あ、あの時と同じ笑顔だ、とその時の私は思った。
出会った日、凪のギターを聞きに来たと伝えた時に「嬉しい」と言った時と同じ笑顔。
彼女にとって「面白い」ことは、「嬉しい」ことなのだ、きっと。
「あ、なんか私、七海に聞かせたい曲、思いついたかも」
凪は、ジャラン、と一つギターを鳴らした。
そして前日と同じように、「ちょっとチューニング変えるわ」と言って、ペグを回し始める。音が下がるときのウォーン、という音が、小気味よかった。
雨はしとしとと、窓の外で降り続いている。私は黙って彼女の仕草を見つめ、演奏の準備を待った。
「君の頭の中みたいな曲やから、聴いてて」
くすくす、と笑ってから、凪がスッと息を吸う。
そうして鳴らされた音を聞いた途端、ああ、凪のギターだ、と思った。
音の一つ一つの粒がそろっていて、綺麗に響く。耳に心地よい、いつまでも聴いていたくなるような音。
曲も、聞いたことがある。これは、パッヘルベルのカノンだ。
確かに、と思った。
複数の旋律が同時に聞こえてくるその曲は、確かに、答えを出せない私の頭の中で、さまざまな思考が浮かんでは消えていく様に、似ていなくもない。
でも、それ以上に。
その幾度も繰り返され、追いかけるように重なっていく旋律は、とても優しくて、穏やかで。どこか、懐かしくて。その和音には、すべてを許すような、明るさと包容力があって。
会話の中で、誰かの投げかけに応じようとする私の頭の中は、いつも混乱して、汗をかいていて、不快な感じがするのだけれど。曲の中で同時に奏でられるメロディたちには、そんな不快な要素は何一つとしてなくて。それぞれ大切な役割を果たし、合わさって、綺麗な音楽になっていた。

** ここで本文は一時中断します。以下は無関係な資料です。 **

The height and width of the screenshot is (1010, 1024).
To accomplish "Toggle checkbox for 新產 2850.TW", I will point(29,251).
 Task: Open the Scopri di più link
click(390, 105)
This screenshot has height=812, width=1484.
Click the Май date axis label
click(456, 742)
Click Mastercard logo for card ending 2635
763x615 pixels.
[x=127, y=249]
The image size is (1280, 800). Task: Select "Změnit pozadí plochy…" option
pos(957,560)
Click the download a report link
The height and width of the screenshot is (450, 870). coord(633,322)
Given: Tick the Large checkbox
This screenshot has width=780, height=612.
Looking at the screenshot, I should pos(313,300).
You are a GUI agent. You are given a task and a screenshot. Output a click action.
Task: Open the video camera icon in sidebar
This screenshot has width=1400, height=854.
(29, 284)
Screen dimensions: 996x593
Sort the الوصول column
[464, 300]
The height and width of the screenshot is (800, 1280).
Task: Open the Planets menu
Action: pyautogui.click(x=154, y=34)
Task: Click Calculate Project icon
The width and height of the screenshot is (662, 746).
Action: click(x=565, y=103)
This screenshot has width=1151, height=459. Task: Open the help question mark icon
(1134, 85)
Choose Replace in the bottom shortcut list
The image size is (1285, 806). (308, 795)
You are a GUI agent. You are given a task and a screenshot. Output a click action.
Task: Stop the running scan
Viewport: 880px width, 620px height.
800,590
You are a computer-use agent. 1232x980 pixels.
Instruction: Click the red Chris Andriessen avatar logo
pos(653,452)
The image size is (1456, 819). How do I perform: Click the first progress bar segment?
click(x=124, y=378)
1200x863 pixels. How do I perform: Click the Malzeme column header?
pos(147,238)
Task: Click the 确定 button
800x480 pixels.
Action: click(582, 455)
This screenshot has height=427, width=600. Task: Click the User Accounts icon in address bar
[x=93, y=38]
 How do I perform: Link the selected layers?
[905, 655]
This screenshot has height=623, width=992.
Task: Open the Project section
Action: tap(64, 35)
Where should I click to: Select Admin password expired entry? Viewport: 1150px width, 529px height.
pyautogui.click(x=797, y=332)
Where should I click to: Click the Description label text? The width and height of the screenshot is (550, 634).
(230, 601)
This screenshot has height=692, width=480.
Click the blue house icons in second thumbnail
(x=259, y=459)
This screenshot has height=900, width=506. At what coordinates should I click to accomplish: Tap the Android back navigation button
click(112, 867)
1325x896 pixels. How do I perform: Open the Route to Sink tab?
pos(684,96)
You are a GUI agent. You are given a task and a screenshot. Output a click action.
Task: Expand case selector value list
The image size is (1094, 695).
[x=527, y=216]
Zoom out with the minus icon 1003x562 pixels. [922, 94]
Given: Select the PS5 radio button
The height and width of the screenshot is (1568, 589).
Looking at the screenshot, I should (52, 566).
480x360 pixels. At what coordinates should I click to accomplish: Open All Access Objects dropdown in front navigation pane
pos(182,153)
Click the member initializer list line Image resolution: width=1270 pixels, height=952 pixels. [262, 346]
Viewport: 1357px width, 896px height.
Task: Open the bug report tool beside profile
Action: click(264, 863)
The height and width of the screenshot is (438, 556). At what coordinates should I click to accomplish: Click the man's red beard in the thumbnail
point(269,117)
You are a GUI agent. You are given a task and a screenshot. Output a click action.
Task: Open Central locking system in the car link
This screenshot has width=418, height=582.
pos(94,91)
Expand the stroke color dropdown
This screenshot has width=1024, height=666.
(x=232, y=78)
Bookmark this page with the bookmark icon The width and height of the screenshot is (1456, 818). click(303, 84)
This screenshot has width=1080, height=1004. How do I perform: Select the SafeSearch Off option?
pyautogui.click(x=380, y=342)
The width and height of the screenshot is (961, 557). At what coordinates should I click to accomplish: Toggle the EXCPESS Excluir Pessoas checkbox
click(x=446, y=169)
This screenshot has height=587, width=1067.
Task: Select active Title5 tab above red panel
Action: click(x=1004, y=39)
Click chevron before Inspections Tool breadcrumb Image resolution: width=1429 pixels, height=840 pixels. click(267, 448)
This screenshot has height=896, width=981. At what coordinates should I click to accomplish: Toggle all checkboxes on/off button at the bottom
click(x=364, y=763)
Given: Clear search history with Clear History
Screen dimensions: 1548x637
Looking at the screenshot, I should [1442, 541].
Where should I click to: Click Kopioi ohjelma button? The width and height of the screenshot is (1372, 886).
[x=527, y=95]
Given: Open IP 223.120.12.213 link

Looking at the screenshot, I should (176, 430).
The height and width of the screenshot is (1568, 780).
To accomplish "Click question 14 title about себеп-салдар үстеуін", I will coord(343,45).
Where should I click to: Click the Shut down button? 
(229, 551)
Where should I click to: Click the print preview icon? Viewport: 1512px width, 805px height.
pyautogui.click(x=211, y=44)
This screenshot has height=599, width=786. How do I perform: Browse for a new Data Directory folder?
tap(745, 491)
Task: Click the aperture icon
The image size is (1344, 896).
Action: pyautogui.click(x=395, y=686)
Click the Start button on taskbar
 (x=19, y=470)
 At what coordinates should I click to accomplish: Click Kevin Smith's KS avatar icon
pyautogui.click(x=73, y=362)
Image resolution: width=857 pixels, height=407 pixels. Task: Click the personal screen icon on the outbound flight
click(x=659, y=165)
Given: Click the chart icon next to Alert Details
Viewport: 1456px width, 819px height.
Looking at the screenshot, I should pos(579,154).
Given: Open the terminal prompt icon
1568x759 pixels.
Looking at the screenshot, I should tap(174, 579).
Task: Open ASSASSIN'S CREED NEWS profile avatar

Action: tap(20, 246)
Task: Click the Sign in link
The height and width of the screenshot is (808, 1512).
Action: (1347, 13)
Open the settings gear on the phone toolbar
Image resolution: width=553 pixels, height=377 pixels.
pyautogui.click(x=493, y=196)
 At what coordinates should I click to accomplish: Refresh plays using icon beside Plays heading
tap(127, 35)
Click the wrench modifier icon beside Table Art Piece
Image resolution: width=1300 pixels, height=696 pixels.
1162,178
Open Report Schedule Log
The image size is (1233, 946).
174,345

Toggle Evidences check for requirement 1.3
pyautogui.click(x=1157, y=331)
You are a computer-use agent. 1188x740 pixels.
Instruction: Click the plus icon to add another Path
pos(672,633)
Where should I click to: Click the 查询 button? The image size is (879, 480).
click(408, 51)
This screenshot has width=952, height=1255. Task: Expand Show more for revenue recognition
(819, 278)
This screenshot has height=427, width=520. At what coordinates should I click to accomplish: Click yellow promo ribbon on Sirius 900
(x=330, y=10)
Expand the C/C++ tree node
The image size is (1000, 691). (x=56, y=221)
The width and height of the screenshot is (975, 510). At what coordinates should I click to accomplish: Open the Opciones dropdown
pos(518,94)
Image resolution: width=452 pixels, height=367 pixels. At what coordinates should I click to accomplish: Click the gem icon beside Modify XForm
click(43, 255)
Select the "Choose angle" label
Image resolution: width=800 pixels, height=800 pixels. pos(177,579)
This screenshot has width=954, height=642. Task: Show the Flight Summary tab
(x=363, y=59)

それはとりもなおさず、凪が、君の頭の中はこうなんよ、と、肯定してくれているようだった。「この音楽みたいって思えばさ、綺麗なもんやろ?」という、彼女の声が聞こえてきそうなくらいに。
だから、歌詞なんて何もないのに、メロディーだけで、「許されている」という感じがした。
穏やかな表情でギターを見つめる彼女の表情に、指の動きに、そして、そこから奏でられる音楽に、心が洗われていくようだった。
どうしてこの人は、こんなに優しく、ぜんぶを肯定するような音を奏でることができるんだろう。
気づいたら私は、涙をこらえるのに必死だった。
凪は、チラリとこちらを見て、そんな私に気づいたのか、はじめは可笑しそうに笑い。
それから、なぜか彼女も泣きそうな表情になって、目を逸らした。
彼女がパッヘルベルのカノンを弾き終わった時、私は口を一文字に引き結んで、彼女を見て。彼女も、気恥ずかしそうに苦笑して。
そして、互いに何も言わなかった。
その後、凪は「じゃ、気分転換にこういうのも」と、私の知らない陽気な曲を一曲、弾いてくれた。私はやはり、音楽を楽しみつつ、彼女の演奏に見惚れていた。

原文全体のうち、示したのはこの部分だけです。